THE EXERCISE:
Carry on the slide transcript about the 2008 network move and upgrade, starting right after its last line.

SELECTED PASSAGE:
------------
Network Move & Upgrade 2008

Download Report

Transcript Network Move & Upgrade 2008

Network Move & Upgrade 2008/2009:
October 2008
Les CottrellSLAC
for SCCS core services network group (Antonio
Ceseracciu, Jared Greeno,Yee Ting Li, Gary
Buhrmaster),
Presented at the
OU Admin Group Meeting October 16, 2008
www.slac.stanford.edu/grp/scs/net/racks/netmove-oct08.ppt
Why move
• ~ 70 Building Switches connected to old core switch
that has to “move” to seismically retrofitted area
• While at it, replace old, beyond end of life, limited
capability switches to provide better service
Move Types
• Already done: Kavli, MCC, LCLS, SSRL (70 switches, 17 need replacing, will probably
need to re-address later, SSRL decision)
------------
DATASET CONTENT:
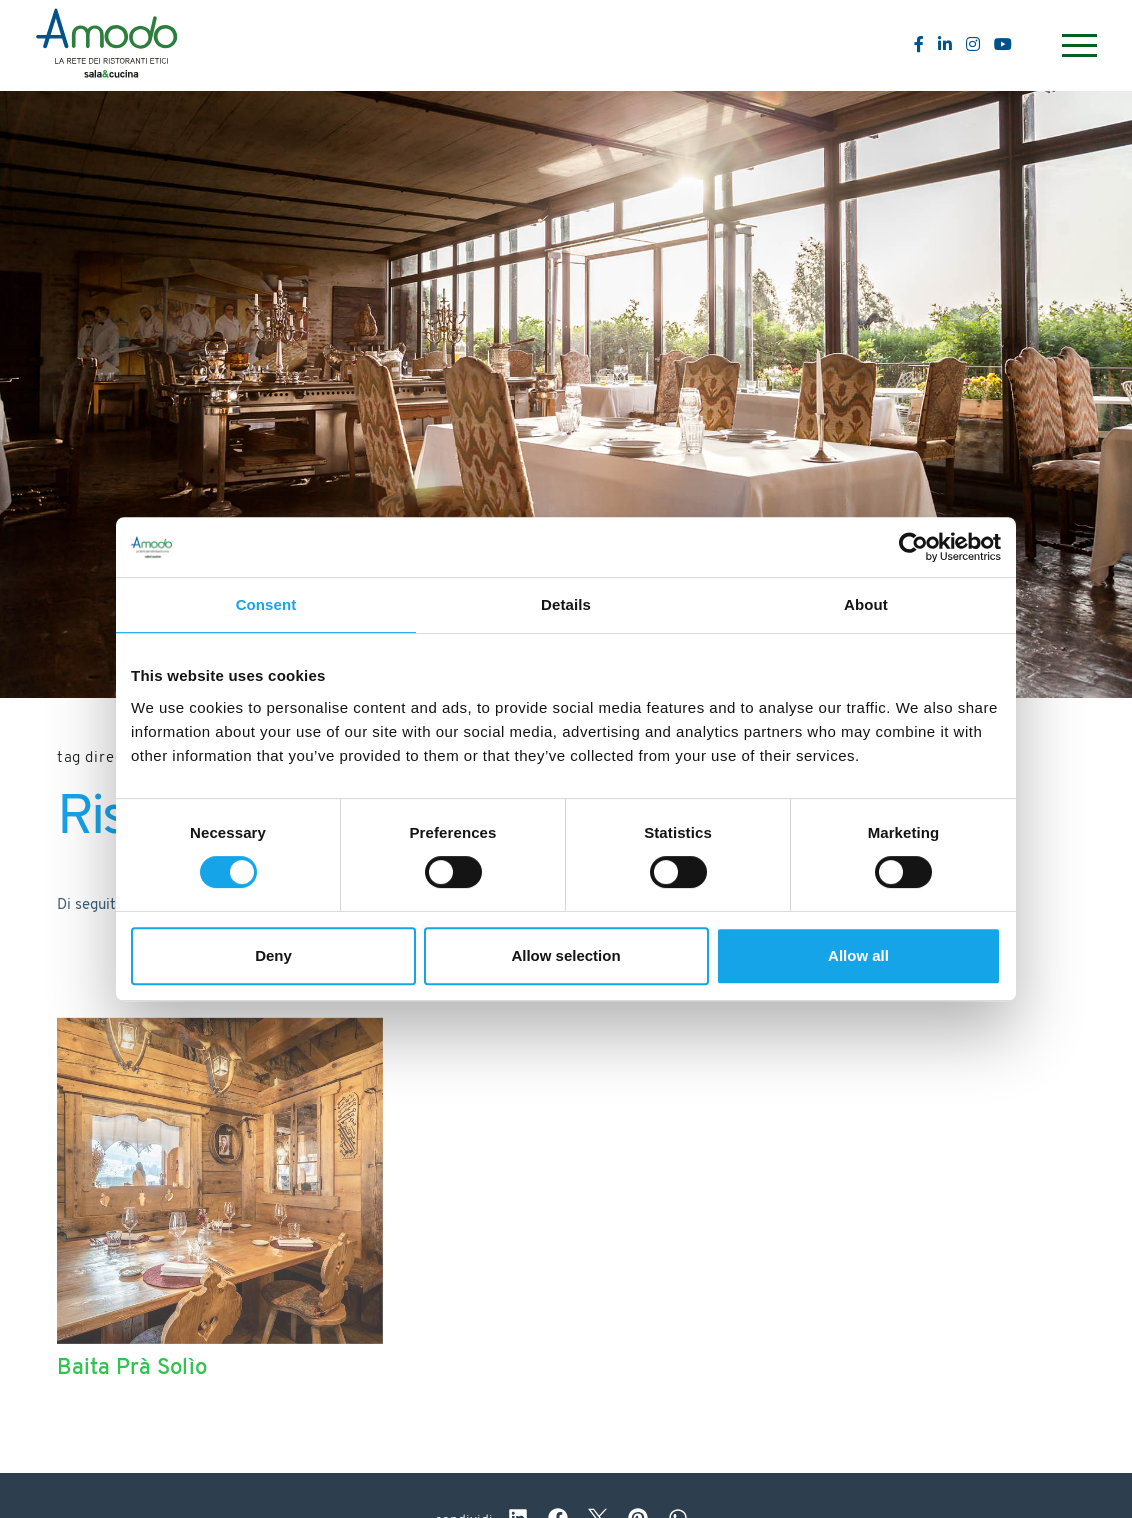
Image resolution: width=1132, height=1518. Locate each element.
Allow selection (565, 955)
------------
THE REPLY:
• Migrate: Switch beyond end of life, features missing (auto negotiation, higher
speeds) = replace switch, connect to new core, re-address hosts
– (CGB1), TL1, (WHS), CLA1, CLA2, 280, CL1..2, B267, CGB3
• Move - 1: Switch OK = use same switch but connect to temporary core switch,
readdress later (after April 15th 2009)
– B214, B031, B210, B005, B275, B279, CLR113, CLR224, CLR343, HFB1, HFB2,
MCC-CORE1..2, MCC- WAPCORE1..2, ROB, Research Yard: SWH-RY, B062, B104A,
B113, B121, B124, B128, B211, B225, B231, B420
• Move – 2: Switch beyond end of life etc., but not central responsibility to upgrade =
connect to temporary core switch
– Guest House has 2, PEP ring has 4 but ring de-commissioned at moment
• Move – 3: Switch shares trunk cable, requires long (2 days) workday outage, or
overtime (cost depends on what cables have to move etc., estimating costs
probably $5K (2 technicians for 2 days)
– Guest House 1 &2, ESA, CRYO, IR12, CGB2 (1 day).
– Will send an email to OU Admins with head’s up so can contact and warn users,
get account if need non-working hours and schedule.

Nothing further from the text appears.